While she is expected to continue to spearhead abortion issues out of the White House going into 2024, she made it a top priority last year to call out restrictive reproductive rights laws in red states. Abortion ended up being a winning issue for Democrats, and they experienced better-than-expected results in the midterms.
“These issues don’t stand alone,” Simmons said. “So whether it is taking away a woman’s reproductive rights, trying to rationalize the benefits of slavery, there are several of these issues that you see the Republicans touching that will impact voters’ thinking a lot about what kind of America Republicans want.”
Harris in recent weeks appears to have been leaning more into the traditional vice presidential role of serving as an attack dog against Republicans.
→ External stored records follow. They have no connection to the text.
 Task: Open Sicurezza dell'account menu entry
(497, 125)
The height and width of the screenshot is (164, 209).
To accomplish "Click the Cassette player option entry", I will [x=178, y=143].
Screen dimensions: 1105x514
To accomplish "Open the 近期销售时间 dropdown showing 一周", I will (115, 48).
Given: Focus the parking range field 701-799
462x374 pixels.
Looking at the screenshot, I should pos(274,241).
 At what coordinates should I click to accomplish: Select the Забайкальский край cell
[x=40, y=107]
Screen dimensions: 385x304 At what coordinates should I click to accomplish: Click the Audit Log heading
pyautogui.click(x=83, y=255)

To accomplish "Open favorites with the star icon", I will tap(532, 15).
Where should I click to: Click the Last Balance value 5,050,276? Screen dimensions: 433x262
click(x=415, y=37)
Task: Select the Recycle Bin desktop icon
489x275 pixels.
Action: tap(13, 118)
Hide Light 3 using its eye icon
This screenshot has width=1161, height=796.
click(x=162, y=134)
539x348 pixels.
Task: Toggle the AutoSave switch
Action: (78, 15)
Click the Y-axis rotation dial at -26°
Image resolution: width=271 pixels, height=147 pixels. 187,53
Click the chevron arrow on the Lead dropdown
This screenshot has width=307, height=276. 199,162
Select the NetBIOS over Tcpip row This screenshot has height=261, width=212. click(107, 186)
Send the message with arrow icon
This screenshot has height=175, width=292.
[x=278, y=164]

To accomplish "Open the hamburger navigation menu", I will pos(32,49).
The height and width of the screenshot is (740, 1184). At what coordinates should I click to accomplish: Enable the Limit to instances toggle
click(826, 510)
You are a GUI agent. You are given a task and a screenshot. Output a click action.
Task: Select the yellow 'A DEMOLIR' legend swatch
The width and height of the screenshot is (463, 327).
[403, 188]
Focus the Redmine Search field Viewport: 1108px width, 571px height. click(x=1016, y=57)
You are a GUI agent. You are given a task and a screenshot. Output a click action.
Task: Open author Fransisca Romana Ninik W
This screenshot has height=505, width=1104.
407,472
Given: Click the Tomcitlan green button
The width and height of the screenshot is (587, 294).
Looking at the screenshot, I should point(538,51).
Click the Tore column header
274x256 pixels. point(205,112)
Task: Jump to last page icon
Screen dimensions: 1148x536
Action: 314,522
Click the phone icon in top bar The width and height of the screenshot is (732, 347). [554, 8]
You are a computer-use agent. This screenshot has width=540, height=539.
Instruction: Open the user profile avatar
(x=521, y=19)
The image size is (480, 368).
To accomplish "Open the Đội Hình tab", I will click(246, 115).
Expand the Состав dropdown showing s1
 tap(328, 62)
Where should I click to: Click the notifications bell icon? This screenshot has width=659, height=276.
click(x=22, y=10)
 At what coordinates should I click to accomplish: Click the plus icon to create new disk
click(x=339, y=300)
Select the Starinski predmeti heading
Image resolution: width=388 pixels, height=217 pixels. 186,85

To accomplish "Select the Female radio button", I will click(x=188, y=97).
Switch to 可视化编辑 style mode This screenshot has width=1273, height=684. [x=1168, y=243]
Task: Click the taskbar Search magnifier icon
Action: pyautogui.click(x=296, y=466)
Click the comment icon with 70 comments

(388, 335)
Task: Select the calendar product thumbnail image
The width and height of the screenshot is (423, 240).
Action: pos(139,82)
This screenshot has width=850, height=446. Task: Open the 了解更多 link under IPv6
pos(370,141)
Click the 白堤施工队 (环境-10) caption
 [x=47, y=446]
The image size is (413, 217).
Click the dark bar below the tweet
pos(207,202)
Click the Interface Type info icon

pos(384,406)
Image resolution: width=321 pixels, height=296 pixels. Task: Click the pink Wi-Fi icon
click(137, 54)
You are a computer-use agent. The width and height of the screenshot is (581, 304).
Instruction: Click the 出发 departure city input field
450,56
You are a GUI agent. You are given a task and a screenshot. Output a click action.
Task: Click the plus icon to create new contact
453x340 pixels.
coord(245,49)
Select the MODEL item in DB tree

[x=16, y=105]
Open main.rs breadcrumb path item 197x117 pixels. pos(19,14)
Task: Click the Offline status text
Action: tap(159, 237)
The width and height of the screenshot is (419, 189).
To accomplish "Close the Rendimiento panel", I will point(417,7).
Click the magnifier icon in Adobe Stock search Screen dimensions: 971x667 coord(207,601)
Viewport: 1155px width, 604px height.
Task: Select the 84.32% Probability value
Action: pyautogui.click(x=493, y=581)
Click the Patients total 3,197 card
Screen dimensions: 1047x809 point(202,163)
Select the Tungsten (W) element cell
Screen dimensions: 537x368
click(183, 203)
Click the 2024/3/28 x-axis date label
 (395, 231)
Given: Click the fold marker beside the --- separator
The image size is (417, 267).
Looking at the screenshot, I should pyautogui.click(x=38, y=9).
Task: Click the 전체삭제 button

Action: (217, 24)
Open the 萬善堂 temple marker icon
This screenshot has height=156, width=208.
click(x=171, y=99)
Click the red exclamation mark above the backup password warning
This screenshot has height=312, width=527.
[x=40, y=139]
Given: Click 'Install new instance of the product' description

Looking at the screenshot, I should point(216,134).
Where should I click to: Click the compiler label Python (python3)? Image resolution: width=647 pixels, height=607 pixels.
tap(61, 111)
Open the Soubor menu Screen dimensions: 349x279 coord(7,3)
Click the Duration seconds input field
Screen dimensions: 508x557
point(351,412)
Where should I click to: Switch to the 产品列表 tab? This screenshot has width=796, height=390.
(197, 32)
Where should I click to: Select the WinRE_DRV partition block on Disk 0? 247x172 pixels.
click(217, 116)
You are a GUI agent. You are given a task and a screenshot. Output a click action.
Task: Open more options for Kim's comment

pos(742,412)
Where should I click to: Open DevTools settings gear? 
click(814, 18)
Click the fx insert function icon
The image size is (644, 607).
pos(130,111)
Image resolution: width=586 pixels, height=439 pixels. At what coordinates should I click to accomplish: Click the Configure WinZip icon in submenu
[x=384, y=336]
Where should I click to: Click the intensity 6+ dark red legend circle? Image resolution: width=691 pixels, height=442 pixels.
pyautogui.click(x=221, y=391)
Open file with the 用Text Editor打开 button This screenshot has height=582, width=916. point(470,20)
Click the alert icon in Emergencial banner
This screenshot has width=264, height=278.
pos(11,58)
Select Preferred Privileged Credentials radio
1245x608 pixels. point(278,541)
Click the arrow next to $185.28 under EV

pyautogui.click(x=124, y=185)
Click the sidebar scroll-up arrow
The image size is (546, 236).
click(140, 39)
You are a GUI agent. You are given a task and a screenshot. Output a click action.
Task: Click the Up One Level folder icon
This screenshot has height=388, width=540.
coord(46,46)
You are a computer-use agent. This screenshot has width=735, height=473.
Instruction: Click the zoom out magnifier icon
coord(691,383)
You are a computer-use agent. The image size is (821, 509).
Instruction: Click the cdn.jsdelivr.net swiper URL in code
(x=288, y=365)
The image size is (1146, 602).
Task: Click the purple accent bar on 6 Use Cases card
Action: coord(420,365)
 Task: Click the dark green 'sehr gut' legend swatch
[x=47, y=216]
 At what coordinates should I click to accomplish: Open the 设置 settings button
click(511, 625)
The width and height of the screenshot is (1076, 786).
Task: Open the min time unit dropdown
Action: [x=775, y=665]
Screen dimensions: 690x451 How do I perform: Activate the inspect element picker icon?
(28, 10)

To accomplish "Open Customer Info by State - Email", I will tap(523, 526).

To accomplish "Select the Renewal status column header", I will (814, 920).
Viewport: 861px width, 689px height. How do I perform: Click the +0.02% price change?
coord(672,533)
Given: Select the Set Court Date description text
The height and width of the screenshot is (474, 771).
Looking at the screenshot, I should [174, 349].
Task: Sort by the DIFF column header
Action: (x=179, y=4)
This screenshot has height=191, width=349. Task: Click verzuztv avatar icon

“The vice president is going to keep calling out Republican extremism, whether it’s DeSantis in Florida or if Trump was a governor and enacting these kinds of laws and taking away people’s freedoms,” said DNC spokesperson Ammar Moussa. “She’s done it with DeSantis, she’s done it with [Iowa Gov.] Kim Reynolds — she’ll take on Republicans where they are and it just so happens that Ron DeSantis is leading Republican extremism across the country.”
Kirsten Allen, press secretary for Harris, said the vice president will keep calling out the issue because she sees how slavery is taught in schools as another “attack on our fundamental freedoms.”
“If I decide that I want to get an abortion or I decide I don’t want to, that should be my decision, not my government. If I decide I want to protect my community from gun violence, I should have elected leadership who wants to act on that,” Allen said. “This is linked and that’s what she’s standing up for — depriving them of their freedom, which is to go to school and learn facts.”